Given passage —
Stress management starts by identifying the sources of stress in your life. This is sometimes harder than it seems, as it is very easy to overlook your own stress-inducing thoughts, feelings, and behaviors.
Look closely at your habits, attitude, and excuses. Do you blame your stress on your personality, your environment, or on other people? Instead of blaming things or people in your life, you need to accept responsibility for the role you play in creating your own stress, so that you can take control.
A Stress journal will help identify the stressors in your life, as well as helps you find adequate ways of dealing with them. Keep track of every time you feel stressed.
What caused your stress (make a guess if you’re unsure)?
How you felt, both physically and emotionally.
How you acted in response.
What you did to cope or feel better.
Writing these down will make it clear what exactly stresses you out the most. You will start to see patterns and common themes. Your journal will show you that you might not have as much to worry about as you thought. It will help you establish plan for moving forward.
Think about ways you may cope with stress. Your stress journal will be an effective tool in helping you identify them. Many people cope with stress in ways that may actually add to the problem.
Do you think your strategies for dealing with stress are healthy or unhealthy? Helpful or unproductive?
Finding effective ways for dealing with stress will help you in the long run.
Your Key to Stress Management
It’s not healthy to avoid situations that need to be addressed, but we can eliminate a number of unnecessary stressors in our life.
Learn how to say “no”
Taking on more than you can handle often leads to stress. You should refuse added responsibilities when you know it may cause you to experience stress.
Avoid people who stress you out
Limit the amount of time that you spend with people who may have a negative attitude or tend to stress you out. If this limited amount of time still causes unnecessary stress, ending the relationship may be the best choice.
Take control of your environment
Try to avoid environments that make you anxious such as watching the evening news or sitting in traffic. Replace these activities with others
Avoid hot-button topics
If you get upset from talking about certain topics or repeatedly argue about the same subject with the same people, stop talking about it or excuse yourself from the conversation when the topic arises.
Analyze your to-do list
Review your schedule and distinguish the “shoulds” from the “musts”. Prioritize the things that need to be done first, and see if there are any activities you can eliminate completely.
If avoiding the stressful situation is not possible, altering may be the best option. Changing things so the problem doesn’t occur in the future may involve modifying many of the ways you operate in your everyday life.
Express your feelings instead of bottling them up.

[Stored records]
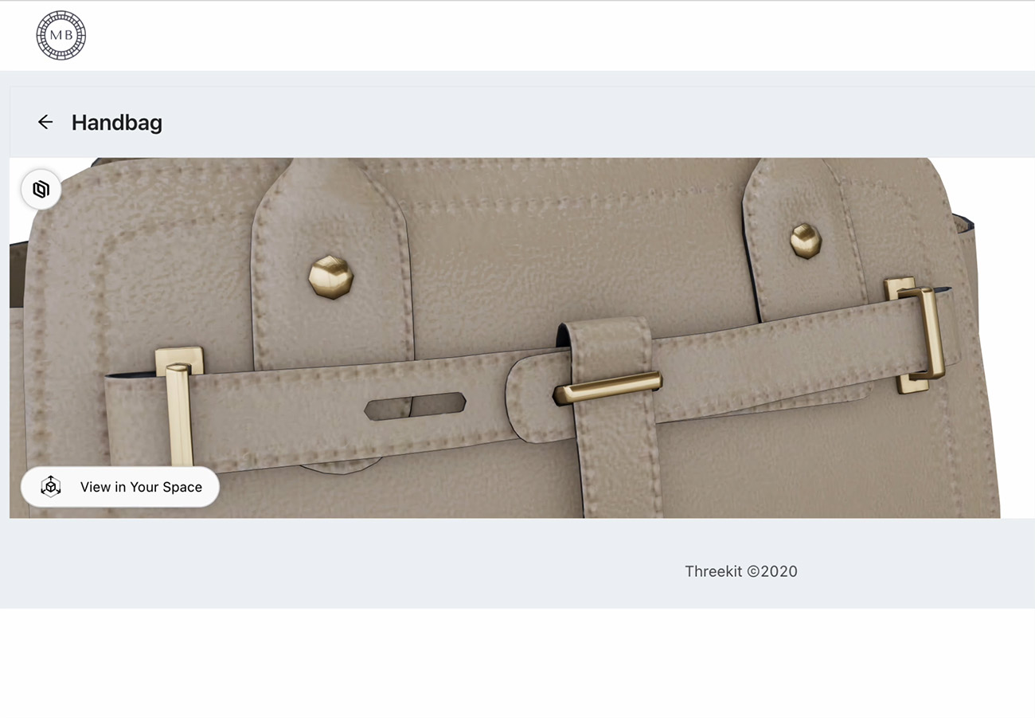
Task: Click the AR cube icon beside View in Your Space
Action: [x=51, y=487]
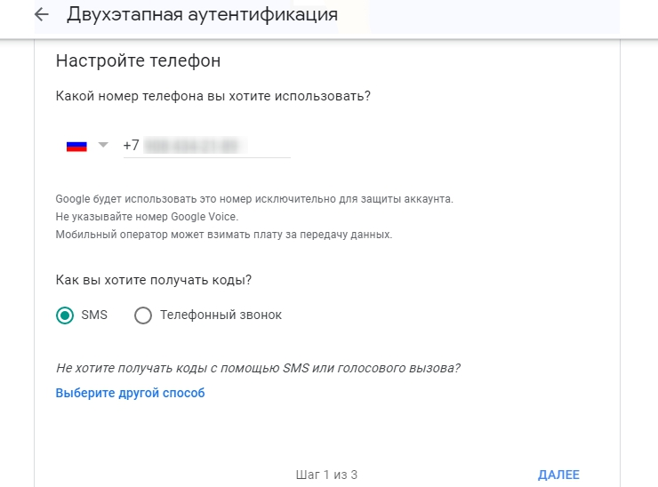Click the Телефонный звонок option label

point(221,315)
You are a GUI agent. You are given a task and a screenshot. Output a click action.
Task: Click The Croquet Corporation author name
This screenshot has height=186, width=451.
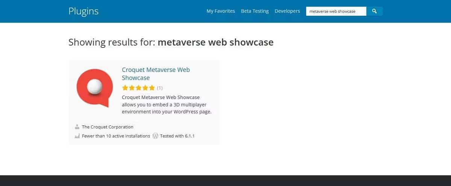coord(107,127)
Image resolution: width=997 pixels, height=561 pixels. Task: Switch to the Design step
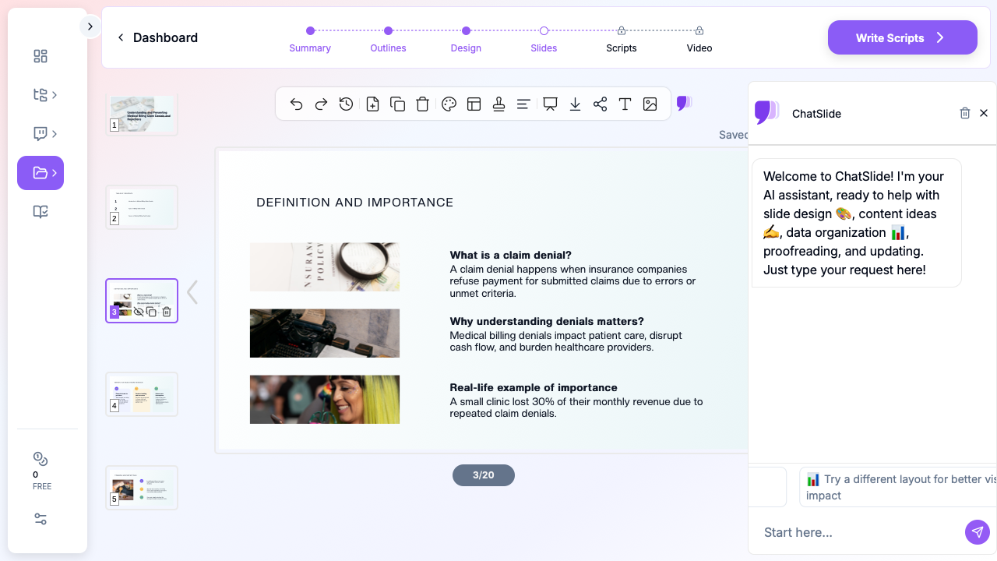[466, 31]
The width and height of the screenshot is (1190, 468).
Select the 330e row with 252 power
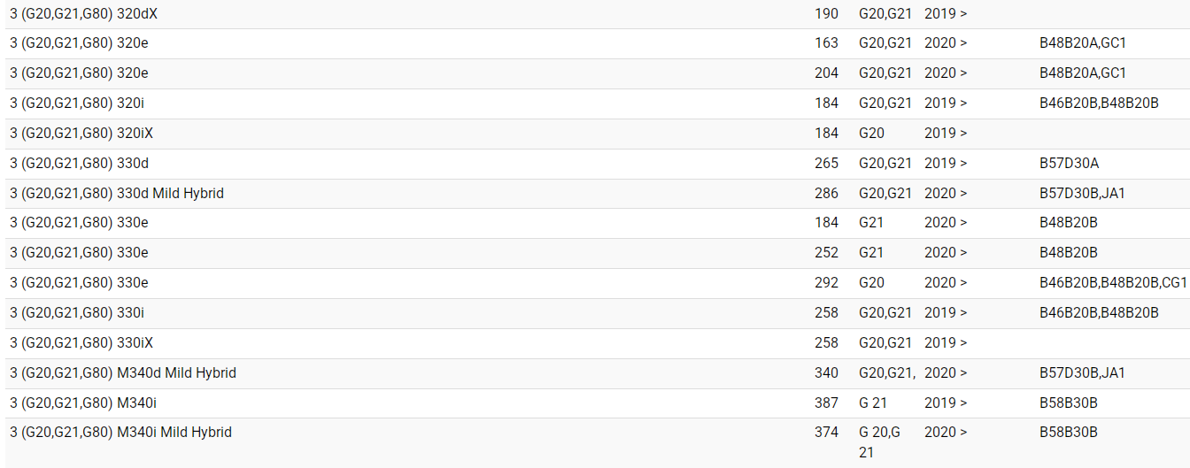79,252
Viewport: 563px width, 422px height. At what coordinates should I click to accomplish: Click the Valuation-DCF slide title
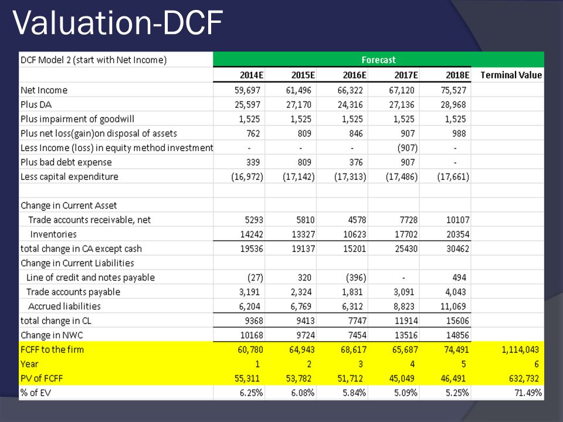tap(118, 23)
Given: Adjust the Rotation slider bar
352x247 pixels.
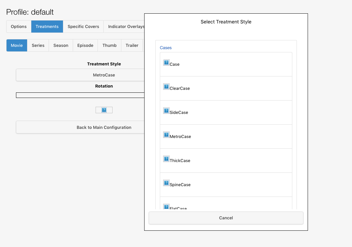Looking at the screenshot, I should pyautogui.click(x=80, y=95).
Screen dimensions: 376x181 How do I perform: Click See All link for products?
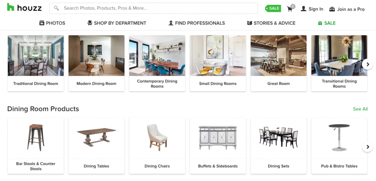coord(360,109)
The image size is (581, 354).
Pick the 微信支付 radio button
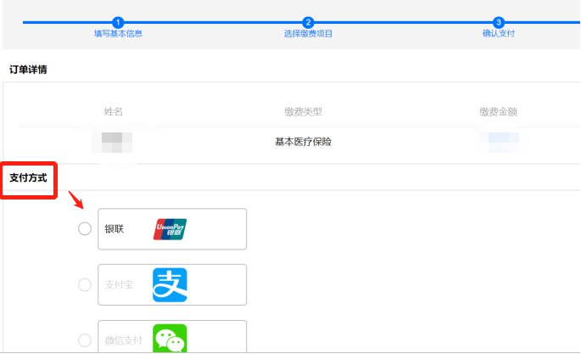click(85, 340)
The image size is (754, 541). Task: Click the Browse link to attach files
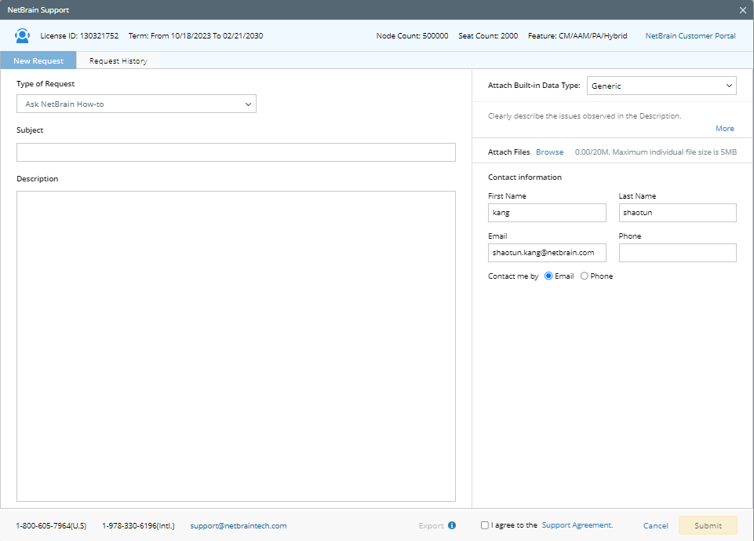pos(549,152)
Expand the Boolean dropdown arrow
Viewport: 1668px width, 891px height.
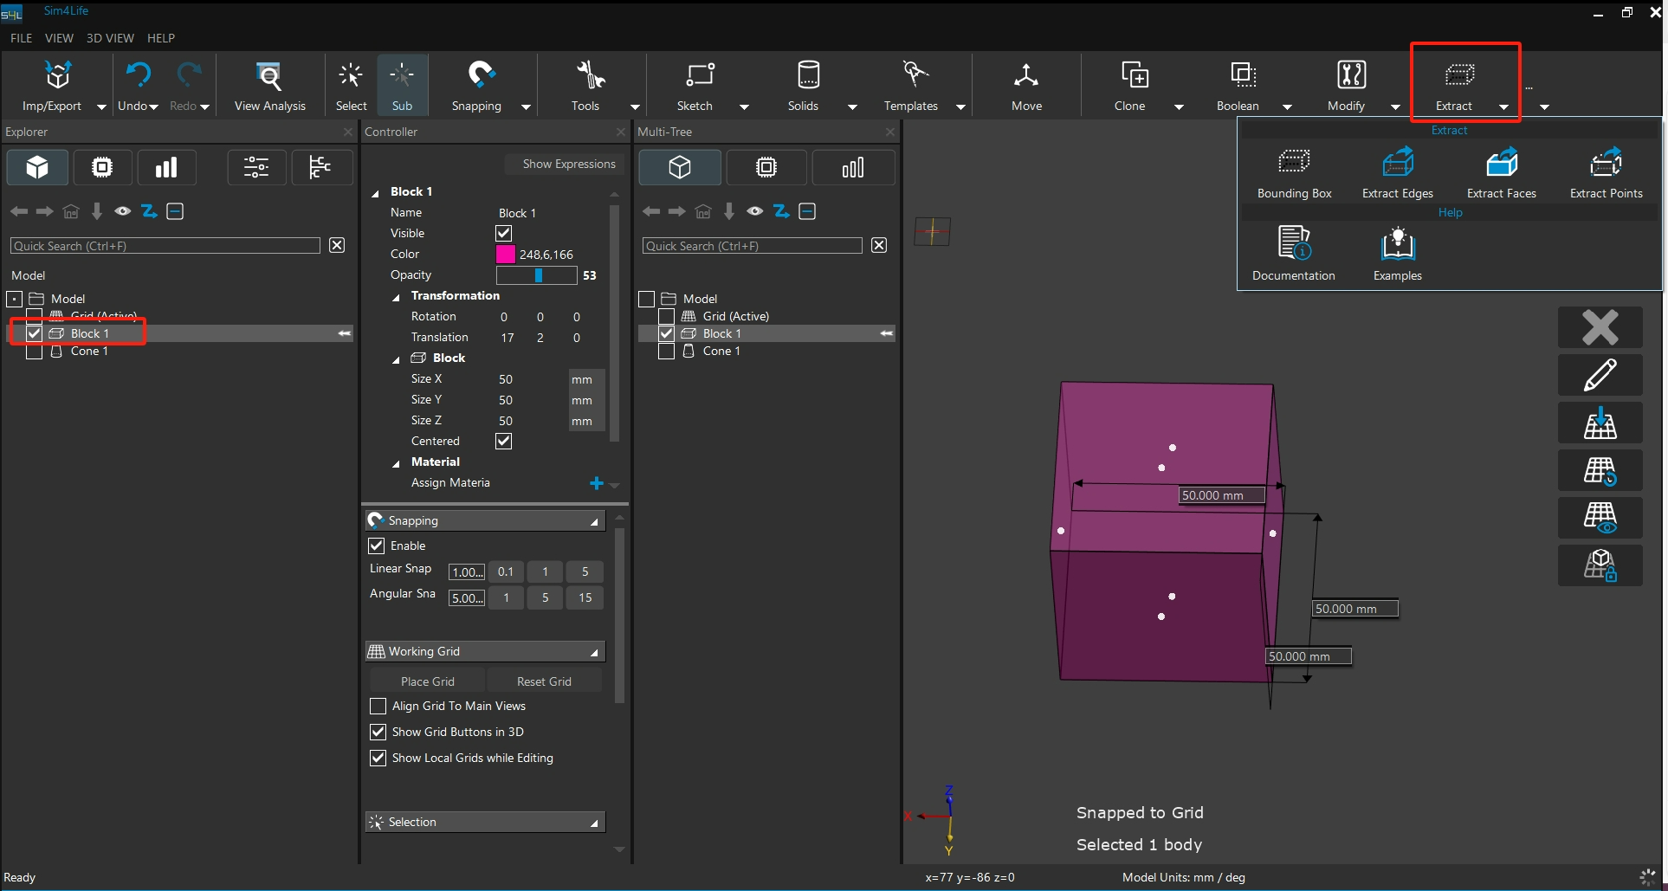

Complete the following —
1. In the stress management text, replace "journal" with "diary" throughout the part that opens with the words containing "Stress management starts" and closes with "physically and emotionally.", and give that part again.
2. According to the stress management text, what does taking on more than you can handle often lead to?
The records are separate material, distinct from the text on stress management.

Solution list —
1.
Stress management starts by identifying the sources of stress in your life. This is sometimes harder than it seems, as it is very easy to overlook your own stress-inducing thoughts, feelings, and behaviors.
Look closely at your habits, attitude, and excuses. Do you blame your stress on your personality, your environment, or on other people? Instead of blaming things or people in your life, you need to accept responsibility for the role you play in creating your own stress, so that you can take control.
A Stress diary will help identify the stressors in your life, as well as helps you find adequate ways of dealing with them. Keep track of every time you feel stressed.
What caused your stress (make a guess if you’re unsure)?
How you felt, both physically and emotionally.

2. Taking on more than you can handle often leads to stress.